Data entries
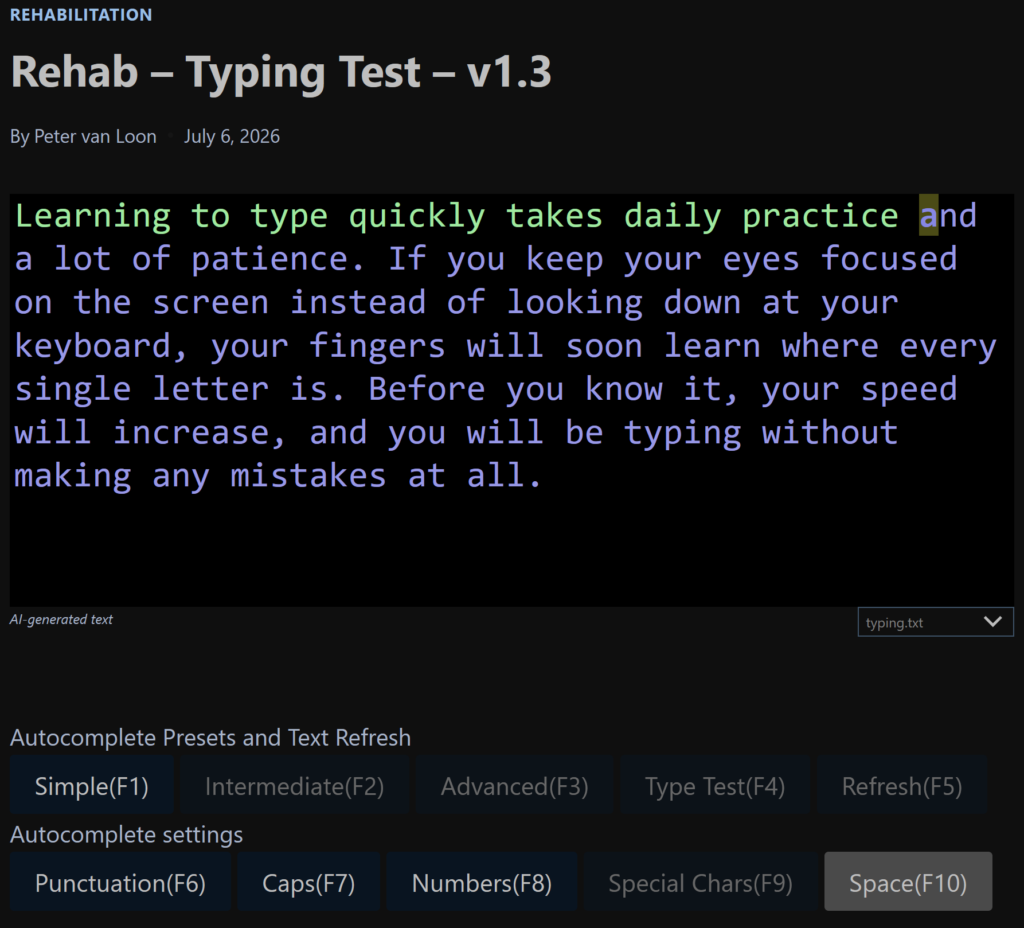Click the highlighted cursor letter in 'and'

click(928, 215)
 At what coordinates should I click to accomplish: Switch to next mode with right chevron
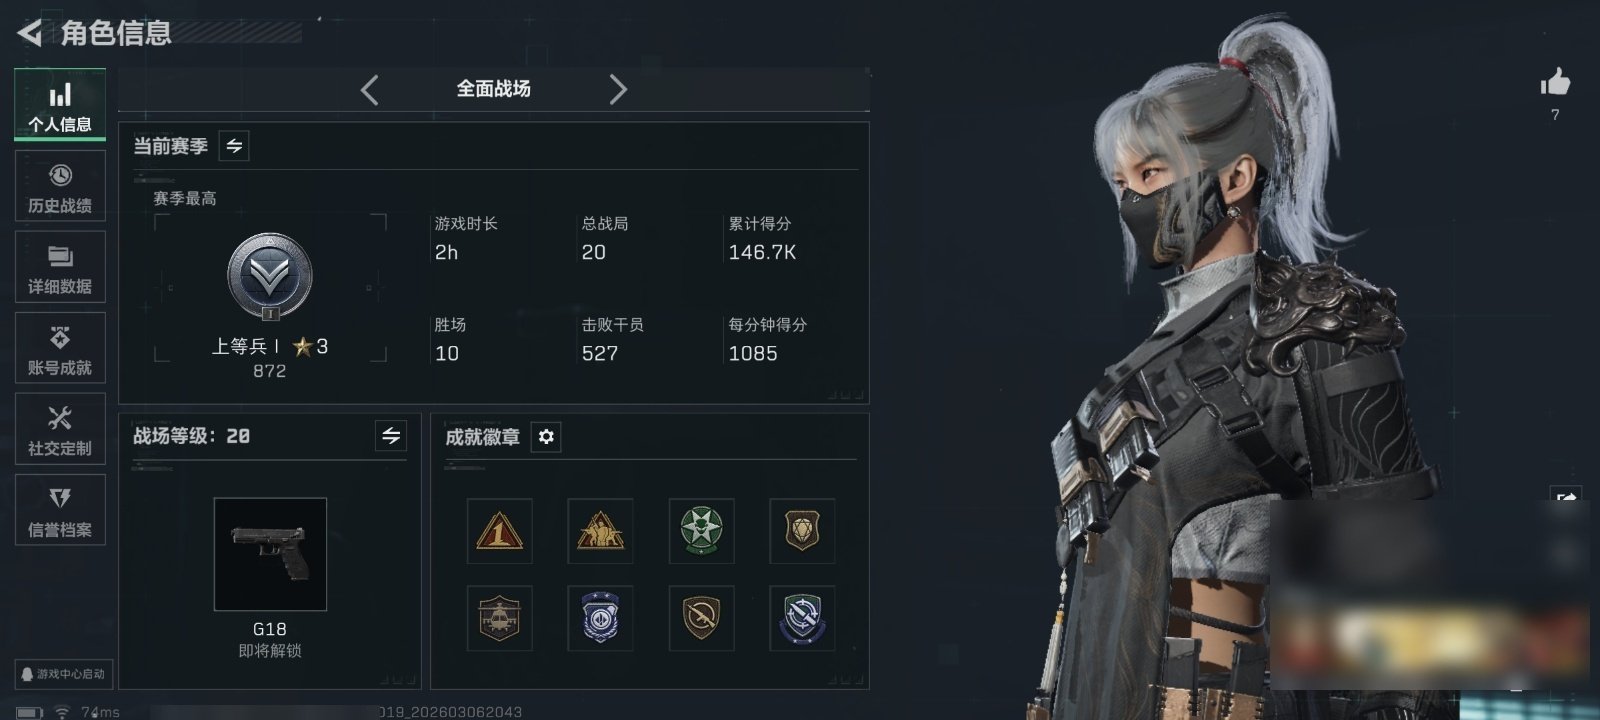point(618,90)
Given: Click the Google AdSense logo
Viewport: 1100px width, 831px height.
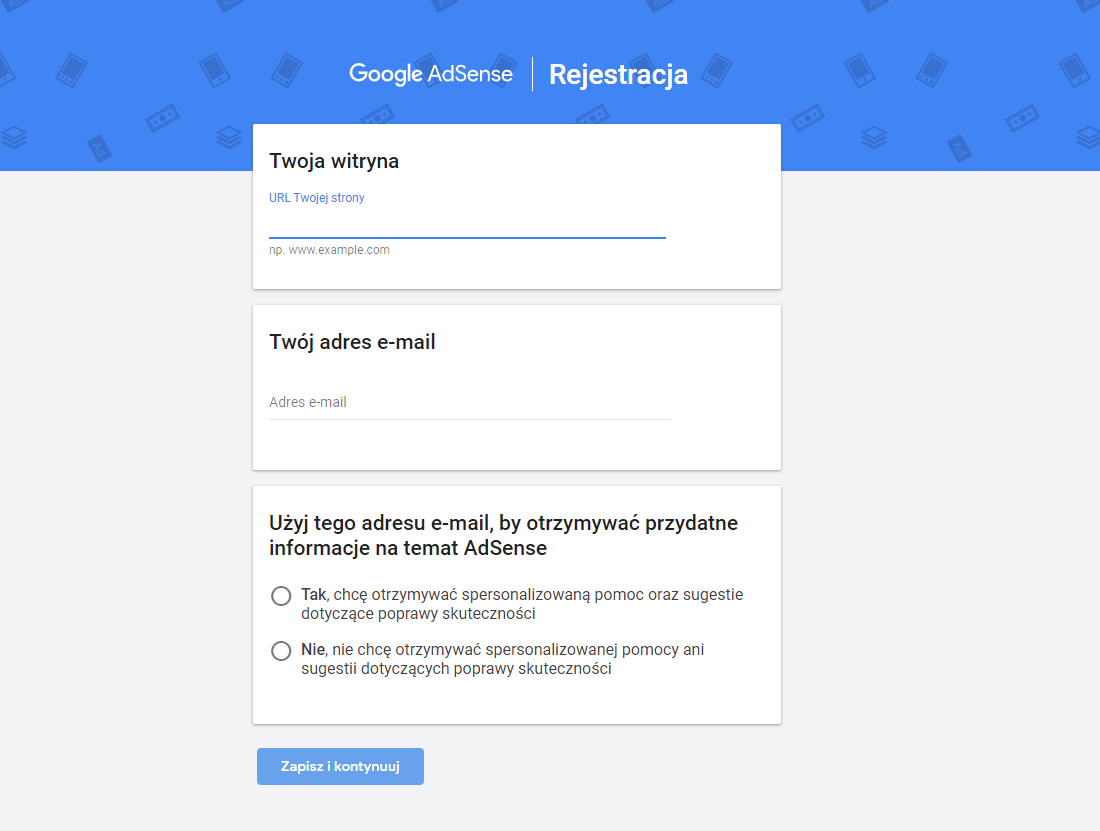Looking at the screenshot, I should point(431,74).
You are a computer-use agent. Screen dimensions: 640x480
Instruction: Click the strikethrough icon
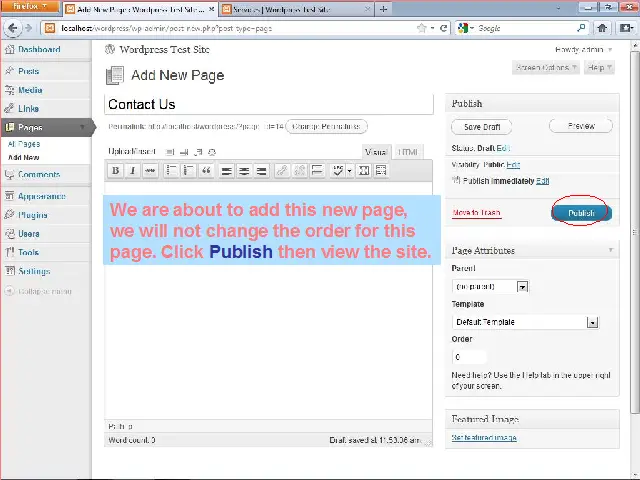(x=150, y=171)
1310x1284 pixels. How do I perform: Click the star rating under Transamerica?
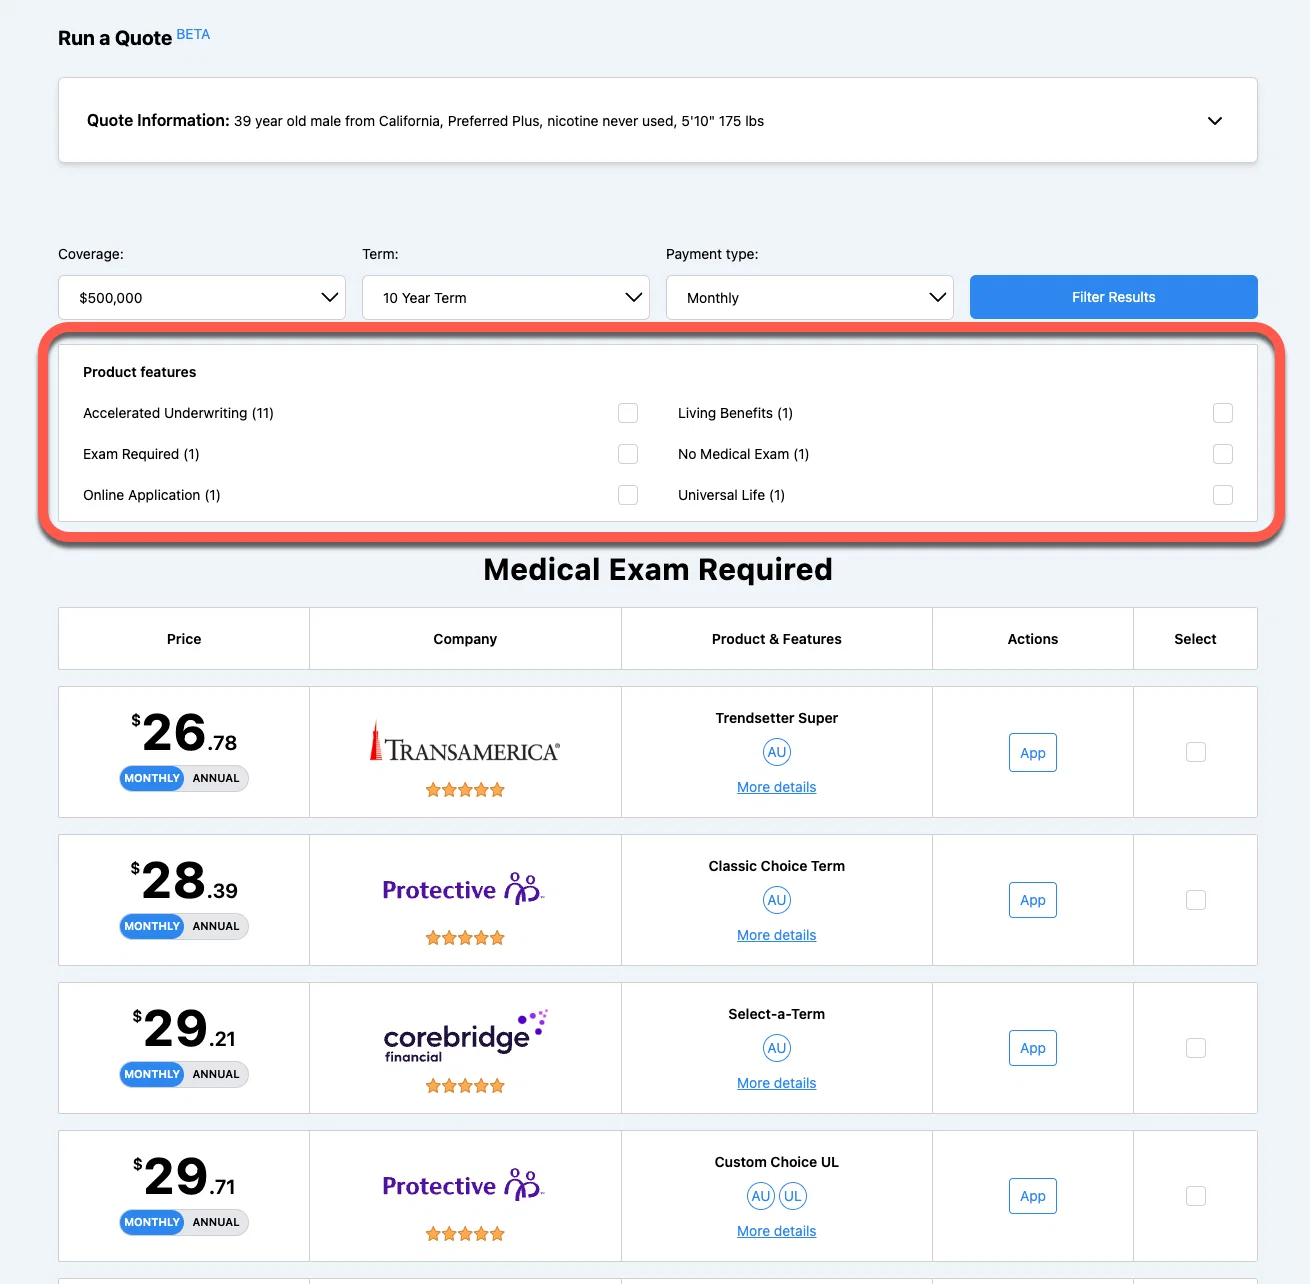(x=465, y=790)
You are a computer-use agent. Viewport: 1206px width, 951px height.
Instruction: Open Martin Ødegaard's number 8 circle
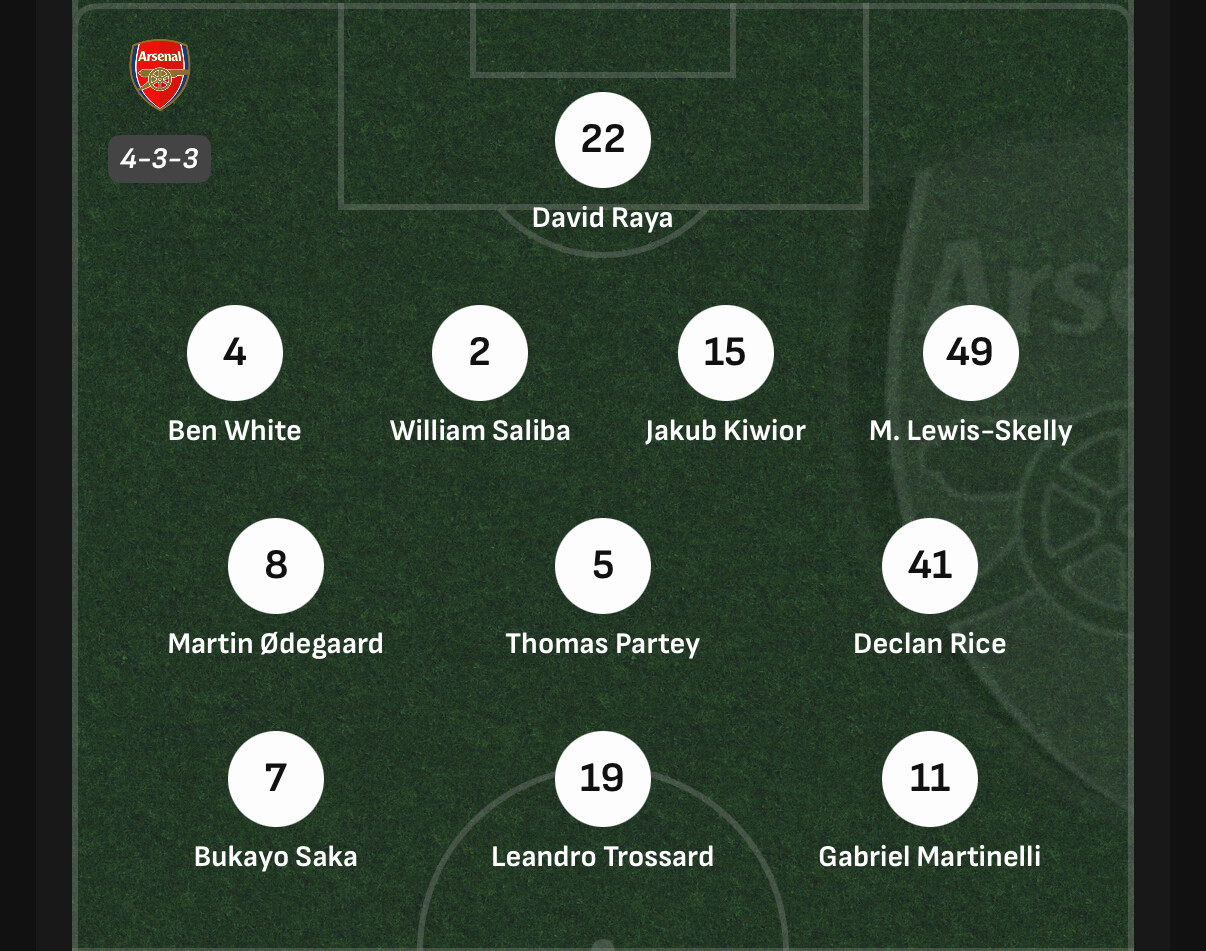[276, 566]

■ WHAT YOU NEED TO DO:
The lines needed are those in the data above that hold the string "agent"; copy each of them.

■ SOLUTION TO THIS EXERCISE:
You are a computer-use agent. Screen dimensions: 640x480
You are a computer-use agent. Viewport: 1206px width, 951px height.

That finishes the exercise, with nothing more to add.